Ovarian transforming growth factor-β (TGF-β) receptors:: in-vitro effects of follicle stimulating hormone, epidermal growth factor and TGF-β on receptor expression in human preantral follicles

The expression patterns of transforming growth factor (TGF)-beta receptor type I (T beta RI) and -II (T beta RII) in pre-and post-menopausal human ovaries, and the in-vitro effects of follicle stimulating hormone (FSH), epidermal growth factor (EGF) and transforming growth factor-beta 1 (TGF-beta 1) on receptor expression in preantral follicles were evaluated using immunohistochemistry and immunoblotting. Both types of receptor were present in granulosa, theca and interstitial cells; however, more mural than antral granulosa cells were T beta RII positive. Overall, more cells expressed T beta RI than T beta RII. T beta RI and T beta RII expressions were detected in the membrane as well as in the soluble fractions. However, marked increases in T beta RII and T beta RI expression in the soluble fraction and corresponding decreases in the membrane fraction were noted in the post-menopausal ovary. Preantral follicles in class 1 and 2 responded in vitro to FSH and EGF with increased growth and a corresponding increase in T beta RII expression in granulosa cells; however, TGF-beta did not influence follicular growth or receptor expression. There was no apparent change in follicular T beta RI immunoreactivity regardless of test factors or follicular growth status. These results suggest that T beta RI and T beta RII are expressed differentially in human ovarian cells, particularly in the granulosa cells.
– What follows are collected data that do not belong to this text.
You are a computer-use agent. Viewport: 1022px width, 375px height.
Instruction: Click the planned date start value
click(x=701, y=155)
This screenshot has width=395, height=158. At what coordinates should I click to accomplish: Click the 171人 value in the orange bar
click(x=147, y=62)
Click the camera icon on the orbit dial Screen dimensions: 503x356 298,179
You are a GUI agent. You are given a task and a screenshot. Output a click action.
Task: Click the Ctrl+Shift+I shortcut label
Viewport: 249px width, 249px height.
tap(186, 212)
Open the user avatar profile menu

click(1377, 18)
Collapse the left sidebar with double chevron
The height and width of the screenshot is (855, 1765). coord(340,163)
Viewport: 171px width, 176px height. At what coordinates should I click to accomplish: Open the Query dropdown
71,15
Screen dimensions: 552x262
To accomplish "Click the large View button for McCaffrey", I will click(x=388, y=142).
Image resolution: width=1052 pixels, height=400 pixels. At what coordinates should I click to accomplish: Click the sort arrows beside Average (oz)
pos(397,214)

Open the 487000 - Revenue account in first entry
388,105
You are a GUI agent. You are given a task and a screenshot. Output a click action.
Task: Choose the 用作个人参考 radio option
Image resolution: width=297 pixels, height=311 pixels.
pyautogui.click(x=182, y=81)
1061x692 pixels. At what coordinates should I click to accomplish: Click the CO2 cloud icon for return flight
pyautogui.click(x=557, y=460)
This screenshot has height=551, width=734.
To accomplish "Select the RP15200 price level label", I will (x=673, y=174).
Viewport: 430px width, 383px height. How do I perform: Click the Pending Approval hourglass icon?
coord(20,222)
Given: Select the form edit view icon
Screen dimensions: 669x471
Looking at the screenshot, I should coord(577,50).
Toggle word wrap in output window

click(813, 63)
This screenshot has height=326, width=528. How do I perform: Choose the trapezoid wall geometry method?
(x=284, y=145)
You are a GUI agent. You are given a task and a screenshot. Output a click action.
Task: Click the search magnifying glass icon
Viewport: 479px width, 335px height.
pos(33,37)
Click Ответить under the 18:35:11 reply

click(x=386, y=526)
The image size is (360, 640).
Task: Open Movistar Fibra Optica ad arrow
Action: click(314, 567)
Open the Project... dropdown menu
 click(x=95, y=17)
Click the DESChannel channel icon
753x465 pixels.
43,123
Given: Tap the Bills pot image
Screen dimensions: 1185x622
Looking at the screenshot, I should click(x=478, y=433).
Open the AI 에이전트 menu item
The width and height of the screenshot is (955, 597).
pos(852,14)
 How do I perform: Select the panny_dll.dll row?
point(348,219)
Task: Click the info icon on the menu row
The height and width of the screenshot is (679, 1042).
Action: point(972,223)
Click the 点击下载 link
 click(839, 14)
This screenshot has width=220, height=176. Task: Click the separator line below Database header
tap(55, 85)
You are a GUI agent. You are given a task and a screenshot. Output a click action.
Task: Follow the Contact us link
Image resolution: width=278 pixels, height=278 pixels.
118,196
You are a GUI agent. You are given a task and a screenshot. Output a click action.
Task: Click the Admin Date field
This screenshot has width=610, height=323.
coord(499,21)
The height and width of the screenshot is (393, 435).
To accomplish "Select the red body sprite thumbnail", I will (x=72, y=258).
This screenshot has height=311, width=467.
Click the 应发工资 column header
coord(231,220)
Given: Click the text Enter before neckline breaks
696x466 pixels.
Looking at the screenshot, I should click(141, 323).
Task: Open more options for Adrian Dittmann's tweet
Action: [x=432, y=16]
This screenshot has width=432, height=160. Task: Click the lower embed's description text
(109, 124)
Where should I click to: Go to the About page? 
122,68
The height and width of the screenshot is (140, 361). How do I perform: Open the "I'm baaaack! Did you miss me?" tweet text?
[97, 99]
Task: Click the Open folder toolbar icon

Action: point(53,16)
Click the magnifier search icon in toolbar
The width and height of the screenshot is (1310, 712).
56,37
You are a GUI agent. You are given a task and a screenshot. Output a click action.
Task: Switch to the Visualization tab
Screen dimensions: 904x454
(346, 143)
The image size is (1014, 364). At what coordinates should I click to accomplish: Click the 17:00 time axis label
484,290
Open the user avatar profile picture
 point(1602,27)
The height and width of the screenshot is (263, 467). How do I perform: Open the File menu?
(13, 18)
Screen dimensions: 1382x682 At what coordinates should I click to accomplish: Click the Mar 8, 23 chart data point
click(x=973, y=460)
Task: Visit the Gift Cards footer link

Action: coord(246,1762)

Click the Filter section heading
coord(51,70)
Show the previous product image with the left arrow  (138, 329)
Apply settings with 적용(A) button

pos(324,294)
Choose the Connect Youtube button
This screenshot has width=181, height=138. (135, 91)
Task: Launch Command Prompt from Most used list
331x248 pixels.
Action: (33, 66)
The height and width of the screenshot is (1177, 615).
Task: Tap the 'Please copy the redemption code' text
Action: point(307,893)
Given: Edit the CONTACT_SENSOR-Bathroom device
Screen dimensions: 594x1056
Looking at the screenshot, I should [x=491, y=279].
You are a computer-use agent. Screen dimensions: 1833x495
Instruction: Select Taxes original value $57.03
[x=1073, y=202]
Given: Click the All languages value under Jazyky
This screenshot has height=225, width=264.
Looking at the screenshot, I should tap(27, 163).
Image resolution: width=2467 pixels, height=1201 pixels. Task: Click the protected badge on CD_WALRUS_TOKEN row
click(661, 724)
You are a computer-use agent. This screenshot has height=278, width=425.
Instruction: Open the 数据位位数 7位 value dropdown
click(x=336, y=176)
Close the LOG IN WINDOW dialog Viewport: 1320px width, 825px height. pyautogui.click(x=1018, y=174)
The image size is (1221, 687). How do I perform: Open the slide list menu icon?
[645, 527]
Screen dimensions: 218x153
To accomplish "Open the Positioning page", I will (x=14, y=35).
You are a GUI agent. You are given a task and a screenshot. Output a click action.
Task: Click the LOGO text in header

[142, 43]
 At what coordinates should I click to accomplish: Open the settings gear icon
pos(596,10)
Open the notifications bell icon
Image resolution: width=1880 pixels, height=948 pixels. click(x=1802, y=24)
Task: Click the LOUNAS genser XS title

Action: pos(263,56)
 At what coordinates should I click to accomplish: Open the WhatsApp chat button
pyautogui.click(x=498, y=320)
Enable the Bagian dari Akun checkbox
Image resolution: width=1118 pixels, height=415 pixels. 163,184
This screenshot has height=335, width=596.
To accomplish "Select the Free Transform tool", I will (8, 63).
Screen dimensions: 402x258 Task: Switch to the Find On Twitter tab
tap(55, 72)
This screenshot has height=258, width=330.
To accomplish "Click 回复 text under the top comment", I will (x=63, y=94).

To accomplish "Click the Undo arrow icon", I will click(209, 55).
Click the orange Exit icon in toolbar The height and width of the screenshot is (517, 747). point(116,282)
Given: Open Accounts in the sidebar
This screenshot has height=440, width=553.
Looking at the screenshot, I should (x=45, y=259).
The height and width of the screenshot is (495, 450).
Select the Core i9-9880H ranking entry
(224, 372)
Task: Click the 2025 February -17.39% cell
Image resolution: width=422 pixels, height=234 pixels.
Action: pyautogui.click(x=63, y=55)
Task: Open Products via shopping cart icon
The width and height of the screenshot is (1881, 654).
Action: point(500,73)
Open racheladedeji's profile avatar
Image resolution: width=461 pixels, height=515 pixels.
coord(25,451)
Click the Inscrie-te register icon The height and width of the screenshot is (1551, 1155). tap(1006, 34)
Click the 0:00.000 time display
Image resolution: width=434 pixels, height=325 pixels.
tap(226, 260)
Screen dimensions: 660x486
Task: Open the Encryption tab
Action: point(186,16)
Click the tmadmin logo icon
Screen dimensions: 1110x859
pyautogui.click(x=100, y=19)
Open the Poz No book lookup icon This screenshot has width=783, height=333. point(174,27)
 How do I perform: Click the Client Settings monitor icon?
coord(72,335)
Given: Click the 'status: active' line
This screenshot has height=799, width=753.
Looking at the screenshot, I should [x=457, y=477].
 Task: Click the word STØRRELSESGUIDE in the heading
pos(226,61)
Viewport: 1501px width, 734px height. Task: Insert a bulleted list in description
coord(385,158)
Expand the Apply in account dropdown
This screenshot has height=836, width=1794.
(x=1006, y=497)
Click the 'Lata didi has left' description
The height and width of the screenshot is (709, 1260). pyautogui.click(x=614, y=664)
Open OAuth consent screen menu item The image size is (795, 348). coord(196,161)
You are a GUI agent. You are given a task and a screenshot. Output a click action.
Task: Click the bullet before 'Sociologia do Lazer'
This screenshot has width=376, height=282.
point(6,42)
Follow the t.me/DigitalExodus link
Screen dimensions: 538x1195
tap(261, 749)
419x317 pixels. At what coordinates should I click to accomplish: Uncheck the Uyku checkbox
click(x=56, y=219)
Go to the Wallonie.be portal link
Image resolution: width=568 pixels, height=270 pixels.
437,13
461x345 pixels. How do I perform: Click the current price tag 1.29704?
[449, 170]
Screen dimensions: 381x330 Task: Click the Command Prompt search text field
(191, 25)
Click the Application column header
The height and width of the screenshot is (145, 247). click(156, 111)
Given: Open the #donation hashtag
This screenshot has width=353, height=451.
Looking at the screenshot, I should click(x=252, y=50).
The shift in T beta R-I and -II from transmembrane to soluble fraction after menopause indicates that the endocrine milieu provided by the granulosa cells positively influences receptor induction in the membrane and, hence, the biological action of TGF-beta, FSH-and EGF-induced preantral follicular development is associated with a selective induction of T beta RII and may indicate a mechanism whereby gonadotrophins and growth factor(s) regulate preantral folliculogenesis.